Perspective:

The 2010 Task Force criteria for the diagnosis of ARVC consist of: 1) “genotype-based” criteria, such as a specific mutation, a positive family history of ARVC or sudden cardiac death, and of 2) “phenotype-based” criteria such as structural abnormalities on echo or CMR, fibrofatty myocardial replacement, electrocardiogram abnormalities, and ventricular tachycardia (VT). The goal of the Task Force criteria was to maximize sensitivity for the diagnosis of this disorder given the incomplete expression, especially in the early phases of the cardiomyopathy.
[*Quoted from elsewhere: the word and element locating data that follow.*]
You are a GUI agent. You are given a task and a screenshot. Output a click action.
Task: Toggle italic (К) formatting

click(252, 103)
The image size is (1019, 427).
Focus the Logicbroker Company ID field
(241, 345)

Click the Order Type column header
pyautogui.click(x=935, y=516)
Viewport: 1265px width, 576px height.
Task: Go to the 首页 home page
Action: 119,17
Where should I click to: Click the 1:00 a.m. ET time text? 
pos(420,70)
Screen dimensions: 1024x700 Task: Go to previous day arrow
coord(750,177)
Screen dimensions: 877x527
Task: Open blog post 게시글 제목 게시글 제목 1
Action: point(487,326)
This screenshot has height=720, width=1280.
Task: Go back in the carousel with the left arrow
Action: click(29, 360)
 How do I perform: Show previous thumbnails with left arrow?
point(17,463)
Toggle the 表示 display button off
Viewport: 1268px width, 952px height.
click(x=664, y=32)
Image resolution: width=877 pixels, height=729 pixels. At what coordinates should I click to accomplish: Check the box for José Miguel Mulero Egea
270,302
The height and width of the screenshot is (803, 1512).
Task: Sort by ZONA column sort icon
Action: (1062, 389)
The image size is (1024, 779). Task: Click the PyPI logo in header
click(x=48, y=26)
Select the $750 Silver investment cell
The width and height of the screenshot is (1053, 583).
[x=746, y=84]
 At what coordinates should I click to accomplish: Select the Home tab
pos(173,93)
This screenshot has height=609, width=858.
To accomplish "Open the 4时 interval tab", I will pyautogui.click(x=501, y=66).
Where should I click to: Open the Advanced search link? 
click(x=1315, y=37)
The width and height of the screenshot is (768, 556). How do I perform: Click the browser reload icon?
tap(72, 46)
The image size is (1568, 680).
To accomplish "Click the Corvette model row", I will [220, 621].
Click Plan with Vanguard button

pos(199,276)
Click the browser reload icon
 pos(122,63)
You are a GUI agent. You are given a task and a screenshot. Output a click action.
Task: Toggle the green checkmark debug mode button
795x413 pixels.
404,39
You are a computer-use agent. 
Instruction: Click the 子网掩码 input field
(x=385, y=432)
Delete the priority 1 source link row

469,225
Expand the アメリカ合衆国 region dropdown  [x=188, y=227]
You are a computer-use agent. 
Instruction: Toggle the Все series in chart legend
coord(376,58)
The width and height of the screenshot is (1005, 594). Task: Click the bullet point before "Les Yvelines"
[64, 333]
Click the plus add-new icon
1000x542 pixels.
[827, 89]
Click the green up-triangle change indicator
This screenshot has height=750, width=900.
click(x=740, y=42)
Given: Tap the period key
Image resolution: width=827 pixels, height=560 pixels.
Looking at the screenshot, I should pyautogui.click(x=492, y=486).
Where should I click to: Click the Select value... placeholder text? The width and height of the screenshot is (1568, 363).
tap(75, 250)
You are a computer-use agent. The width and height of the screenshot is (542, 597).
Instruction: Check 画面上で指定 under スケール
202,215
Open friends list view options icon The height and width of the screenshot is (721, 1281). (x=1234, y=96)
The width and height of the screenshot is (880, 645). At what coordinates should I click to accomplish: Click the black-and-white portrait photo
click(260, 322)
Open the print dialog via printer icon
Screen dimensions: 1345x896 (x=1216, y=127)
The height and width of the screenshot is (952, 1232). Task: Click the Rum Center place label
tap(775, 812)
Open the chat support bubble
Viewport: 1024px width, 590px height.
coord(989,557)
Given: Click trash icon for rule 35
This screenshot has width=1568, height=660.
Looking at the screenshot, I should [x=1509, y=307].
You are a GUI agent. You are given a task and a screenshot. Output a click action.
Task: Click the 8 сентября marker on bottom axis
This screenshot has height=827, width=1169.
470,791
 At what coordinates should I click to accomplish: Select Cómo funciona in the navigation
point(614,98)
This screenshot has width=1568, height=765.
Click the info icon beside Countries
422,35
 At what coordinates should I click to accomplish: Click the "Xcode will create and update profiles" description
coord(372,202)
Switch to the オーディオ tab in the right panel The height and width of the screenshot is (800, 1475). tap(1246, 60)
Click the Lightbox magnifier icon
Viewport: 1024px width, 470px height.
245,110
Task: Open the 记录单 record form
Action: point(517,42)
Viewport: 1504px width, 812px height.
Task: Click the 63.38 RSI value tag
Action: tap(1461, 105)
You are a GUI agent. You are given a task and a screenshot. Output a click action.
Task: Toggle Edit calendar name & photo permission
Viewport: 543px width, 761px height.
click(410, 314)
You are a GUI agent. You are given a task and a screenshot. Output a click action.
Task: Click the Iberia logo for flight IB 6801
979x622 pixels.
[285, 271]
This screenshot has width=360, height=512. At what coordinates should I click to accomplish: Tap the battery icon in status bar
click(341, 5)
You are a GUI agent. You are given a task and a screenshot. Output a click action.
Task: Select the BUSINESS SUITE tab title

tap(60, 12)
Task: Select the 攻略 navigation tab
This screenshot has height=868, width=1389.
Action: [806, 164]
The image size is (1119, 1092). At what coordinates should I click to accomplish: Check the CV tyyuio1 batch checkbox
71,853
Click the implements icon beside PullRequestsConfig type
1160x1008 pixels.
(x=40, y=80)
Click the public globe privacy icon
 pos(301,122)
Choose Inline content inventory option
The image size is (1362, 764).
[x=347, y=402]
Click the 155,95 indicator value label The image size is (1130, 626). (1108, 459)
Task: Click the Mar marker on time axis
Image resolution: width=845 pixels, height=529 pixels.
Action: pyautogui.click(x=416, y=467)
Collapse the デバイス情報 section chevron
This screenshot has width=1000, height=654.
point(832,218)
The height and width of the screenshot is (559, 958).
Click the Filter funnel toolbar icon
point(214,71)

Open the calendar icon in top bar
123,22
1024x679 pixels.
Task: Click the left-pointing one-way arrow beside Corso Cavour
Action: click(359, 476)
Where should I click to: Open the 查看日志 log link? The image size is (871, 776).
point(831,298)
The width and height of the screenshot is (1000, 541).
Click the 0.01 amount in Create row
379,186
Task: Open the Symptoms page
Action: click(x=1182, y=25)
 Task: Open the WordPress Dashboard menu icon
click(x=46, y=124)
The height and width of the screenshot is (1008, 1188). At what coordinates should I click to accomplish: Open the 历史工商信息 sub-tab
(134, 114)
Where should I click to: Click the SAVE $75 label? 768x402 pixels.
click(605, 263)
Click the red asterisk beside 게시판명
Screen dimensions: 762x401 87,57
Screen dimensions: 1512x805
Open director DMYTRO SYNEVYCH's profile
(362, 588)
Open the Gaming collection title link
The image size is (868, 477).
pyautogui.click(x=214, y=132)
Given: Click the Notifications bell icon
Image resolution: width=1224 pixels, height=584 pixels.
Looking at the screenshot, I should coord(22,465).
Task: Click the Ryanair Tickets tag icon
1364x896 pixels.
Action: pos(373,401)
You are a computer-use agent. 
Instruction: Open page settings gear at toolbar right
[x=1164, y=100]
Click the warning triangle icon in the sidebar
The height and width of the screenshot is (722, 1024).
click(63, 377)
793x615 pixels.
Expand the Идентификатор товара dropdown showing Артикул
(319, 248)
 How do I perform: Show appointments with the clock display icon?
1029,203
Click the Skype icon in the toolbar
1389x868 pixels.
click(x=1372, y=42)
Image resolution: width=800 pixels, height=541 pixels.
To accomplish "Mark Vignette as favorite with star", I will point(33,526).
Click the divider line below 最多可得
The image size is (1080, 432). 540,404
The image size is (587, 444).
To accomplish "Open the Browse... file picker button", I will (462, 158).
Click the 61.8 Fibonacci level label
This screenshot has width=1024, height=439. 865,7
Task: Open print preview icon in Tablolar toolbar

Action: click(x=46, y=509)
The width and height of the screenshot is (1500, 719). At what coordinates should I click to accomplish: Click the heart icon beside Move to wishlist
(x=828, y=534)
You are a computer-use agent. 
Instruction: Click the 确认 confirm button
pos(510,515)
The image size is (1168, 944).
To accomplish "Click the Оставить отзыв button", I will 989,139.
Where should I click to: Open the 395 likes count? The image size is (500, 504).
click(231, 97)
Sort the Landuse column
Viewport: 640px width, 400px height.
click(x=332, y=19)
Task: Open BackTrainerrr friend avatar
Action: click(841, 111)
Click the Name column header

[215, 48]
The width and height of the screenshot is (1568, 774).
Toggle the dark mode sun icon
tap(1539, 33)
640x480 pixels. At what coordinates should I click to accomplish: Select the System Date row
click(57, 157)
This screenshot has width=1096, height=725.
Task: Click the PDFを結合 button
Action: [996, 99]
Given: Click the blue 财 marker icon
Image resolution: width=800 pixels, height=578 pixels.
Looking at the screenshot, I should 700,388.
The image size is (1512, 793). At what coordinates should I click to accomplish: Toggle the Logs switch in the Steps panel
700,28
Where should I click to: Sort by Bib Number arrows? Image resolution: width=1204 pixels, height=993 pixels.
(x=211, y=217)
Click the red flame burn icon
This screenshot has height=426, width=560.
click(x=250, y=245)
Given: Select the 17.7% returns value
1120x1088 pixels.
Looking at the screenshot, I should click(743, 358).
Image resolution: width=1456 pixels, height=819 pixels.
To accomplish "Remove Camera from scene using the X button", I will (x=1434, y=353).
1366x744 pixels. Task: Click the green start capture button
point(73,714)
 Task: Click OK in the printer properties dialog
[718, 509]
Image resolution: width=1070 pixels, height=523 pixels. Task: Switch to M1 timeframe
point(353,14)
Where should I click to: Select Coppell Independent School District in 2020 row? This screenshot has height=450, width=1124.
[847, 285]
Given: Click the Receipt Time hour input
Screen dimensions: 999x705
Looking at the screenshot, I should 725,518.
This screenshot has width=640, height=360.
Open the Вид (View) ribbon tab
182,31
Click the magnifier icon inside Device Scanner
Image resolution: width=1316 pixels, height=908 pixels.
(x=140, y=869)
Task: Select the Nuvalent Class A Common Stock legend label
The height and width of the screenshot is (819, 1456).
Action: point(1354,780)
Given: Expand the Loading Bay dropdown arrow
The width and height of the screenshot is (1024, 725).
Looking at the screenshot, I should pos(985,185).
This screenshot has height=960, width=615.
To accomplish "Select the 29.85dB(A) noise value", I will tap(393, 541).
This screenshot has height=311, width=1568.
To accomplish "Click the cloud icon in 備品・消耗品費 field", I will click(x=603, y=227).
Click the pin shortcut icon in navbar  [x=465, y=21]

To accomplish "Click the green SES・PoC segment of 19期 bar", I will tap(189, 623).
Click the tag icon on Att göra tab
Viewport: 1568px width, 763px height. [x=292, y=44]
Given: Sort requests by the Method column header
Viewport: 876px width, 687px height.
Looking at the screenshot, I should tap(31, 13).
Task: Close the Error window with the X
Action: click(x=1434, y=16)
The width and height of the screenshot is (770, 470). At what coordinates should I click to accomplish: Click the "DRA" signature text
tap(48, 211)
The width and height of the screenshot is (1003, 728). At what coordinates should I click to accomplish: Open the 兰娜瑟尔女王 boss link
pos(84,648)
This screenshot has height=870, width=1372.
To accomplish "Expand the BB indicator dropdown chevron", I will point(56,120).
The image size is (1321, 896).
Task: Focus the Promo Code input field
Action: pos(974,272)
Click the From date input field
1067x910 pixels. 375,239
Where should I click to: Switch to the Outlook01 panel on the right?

In the current study of patients with a definite diagnosis of ARVC, the authors show that phenotypic expression as assessed by CMR has an excellent negative predictive value, i.e. patients with a completely normal CMR have an excellent prognosis over an average 5-year follow-up, and that LV involvement by itself or with RV involvement confers a particularly high risk of arrhythmic events. Outcome of patients with isolated RV involvement, on the other hand, could be predicted with the use of the previously described ARVC risk score composed of the following elements: age at diagnosis, gender, presence of cardiac syncope, number of inverted T waves in precordial and inferior leads, maximum 24-hour premature ventricular contraction count, history of nonsustained VT, and the RV ejection fraction (ARVC risk calculator). Additional research might help find predictors of arrhythmic events in patients with ARVC and LV involvement.